Cependant, dès lors que l’usage de la marque est susceptible de créer une confusion dans l’esprit du consommateur, en lui donnant l’impression que le professionnel appartient au réseau du constructeur ou qu’il entretient des relations commerciales avec le constructeur, le professionnel risque alors d’être sanctionné sur le fondement de la concurrence déloyale.
Il en est ainsi, notamment, lorsque le professionnel utilise les logos, dessins ou couleurs de la marque.
Dans cette hypothèse, la responsabilité pénale du professionnel fautif peut même être mise en cause sur la base soit de la contrefaçon, soit de la publicité fausse ou de nature à induire en erreur.
Deux exemples concrets issus des tribunaux :
- Un ancien agent Citroën se présente comme « citroëniste indépendant » sur ses documents publicitaires et appose sur le toit de son garage une enseigne « Citroëniste » avec les lettres « iste » écrites en plus petit corps : considéré comme un acte parasitaire, dès lors que l’utilisation publicitaire du nom commercial est faite par un ancien agent de la marque (Cass. Com. 29-06-1993, n° 91-21.764)
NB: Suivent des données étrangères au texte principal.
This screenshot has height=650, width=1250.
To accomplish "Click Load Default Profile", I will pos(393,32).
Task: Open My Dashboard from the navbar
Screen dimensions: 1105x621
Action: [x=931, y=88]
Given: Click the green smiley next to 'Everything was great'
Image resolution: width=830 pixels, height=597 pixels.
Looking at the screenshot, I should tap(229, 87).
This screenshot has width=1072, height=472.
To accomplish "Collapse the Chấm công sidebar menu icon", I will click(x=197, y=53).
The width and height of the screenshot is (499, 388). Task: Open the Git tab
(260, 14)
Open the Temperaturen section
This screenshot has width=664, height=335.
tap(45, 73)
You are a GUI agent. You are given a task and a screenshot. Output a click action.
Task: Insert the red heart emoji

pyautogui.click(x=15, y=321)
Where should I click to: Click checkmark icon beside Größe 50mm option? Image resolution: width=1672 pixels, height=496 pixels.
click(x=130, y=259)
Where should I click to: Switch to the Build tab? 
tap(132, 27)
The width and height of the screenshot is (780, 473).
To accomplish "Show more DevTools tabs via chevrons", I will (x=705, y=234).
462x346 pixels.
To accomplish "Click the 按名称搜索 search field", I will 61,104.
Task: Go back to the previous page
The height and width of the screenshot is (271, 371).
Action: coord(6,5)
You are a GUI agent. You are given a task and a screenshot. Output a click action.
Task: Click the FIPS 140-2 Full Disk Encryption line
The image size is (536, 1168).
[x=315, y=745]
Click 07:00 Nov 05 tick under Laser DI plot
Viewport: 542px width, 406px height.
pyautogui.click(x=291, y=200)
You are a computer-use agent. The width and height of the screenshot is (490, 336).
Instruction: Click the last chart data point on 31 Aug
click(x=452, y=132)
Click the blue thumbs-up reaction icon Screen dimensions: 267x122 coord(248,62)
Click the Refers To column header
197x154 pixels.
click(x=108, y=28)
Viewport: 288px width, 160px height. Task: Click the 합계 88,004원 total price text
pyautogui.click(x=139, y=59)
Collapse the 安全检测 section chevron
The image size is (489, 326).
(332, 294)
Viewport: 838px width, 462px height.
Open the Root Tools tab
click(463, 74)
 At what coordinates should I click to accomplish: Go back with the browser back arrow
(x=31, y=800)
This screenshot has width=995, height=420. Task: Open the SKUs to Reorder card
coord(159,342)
- Un ancien concessionnaire Volvo qui persiste à prendre des initiatives et à se présenter comme spécialiste Volvo dans des opérations publicitaires aboutissant à la vente de véhicules de la marque Volvo : considéré comme un acte parasitaire, dès lors que ces agissements interviennent après la cessation du contrat de concession (Cass. Com. 04-01-1994, n° 92-12.476).
Par ailleurs, il faut bien évidemment justifier de sa qualité de spécialiste de la marque et veiller à ne pas porter atteinte à l’image de la marque.
Attention : la jurisprudence concernant l’usage de la marque d’un constructeur, et plus généralement les réseaux de distribution, est très évolutive. Les tribunaux se prononcent au cas par cas en tenant compte des éléments de fait qui leur sont soumis.